NadiaNadia Member UncommonPosts: 11,798

http://kotaku.com/5946563/guild-wars-2-the-kotaku-review

Other games have taught me to view other players as competition, or as danger. If another player and I arrived on a dock in EverQuest II at the same time, we'd make a point of steering in opposite directions from each other as we ran into the zone, to avoid getting in each other's way with harvests or kills. A recent foray into World of Warcraft has left me feeling that other players are something I have to wade through to get where I'm going. In these, and in nearly other multiplayer game I've ever tried, the existence of other players only helps me when I am intentionally in a group with them.

Comments

  • krakra70krakra70 Member Posts: 122

    "What I played: A month on a main that reached the high 30s, plus some time on a few alts. Played as a member of a guild, with solo, group, dungeon, and PvP play, plus crafting."

     

    35-40 levels in a month. This isn't even casual, it's someone forcing himself to play a game, quitting after 30 mins each day.
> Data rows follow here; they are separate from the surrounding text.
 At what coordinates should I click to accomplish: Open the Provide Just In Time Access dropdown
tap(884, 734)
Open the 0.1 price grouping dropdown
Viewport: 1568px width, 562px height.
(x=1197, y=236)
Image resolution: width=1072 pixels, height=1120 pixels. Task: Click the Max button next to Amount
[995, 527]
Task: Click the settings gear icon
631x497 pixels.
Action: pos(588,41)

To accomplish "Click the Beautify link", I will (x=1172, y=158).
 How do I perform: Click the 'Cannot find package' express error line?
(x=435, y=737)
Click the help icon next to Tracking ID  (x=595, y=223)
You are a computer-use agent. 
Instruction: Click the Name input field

  • Pratt2112Pratt2112 Member UncommonPosts: 1,636
    Originally posted by krakra70

    "What I played: A month on a main that reached the high 30s, plus some time on a few alts. Played as a member of a guild, with solo, group, dungeon, and PvP play, plus crafting."

     

    35-40 levels in a month. This isn't even casual, it's someone forcing himself to play a game, quitting after 30 mins each day.

    Or someone with an otherwise very busy schedule/life unable to play much more than that.

     

  • darkhalf357xdarkhalf357x Member UncommonPosts: 1,237
    Originally posted by krakra70

    "What I played: A month on a main that reached the high 30s, plus some time on a few alts. Played as a member of a guild, with solo, group, dungeon, and PvP play, plus crafting."

     

    35-40 levels in a month. This isn't even casual, it's someone forcing himself to play a game, quitting after 30 mins each day.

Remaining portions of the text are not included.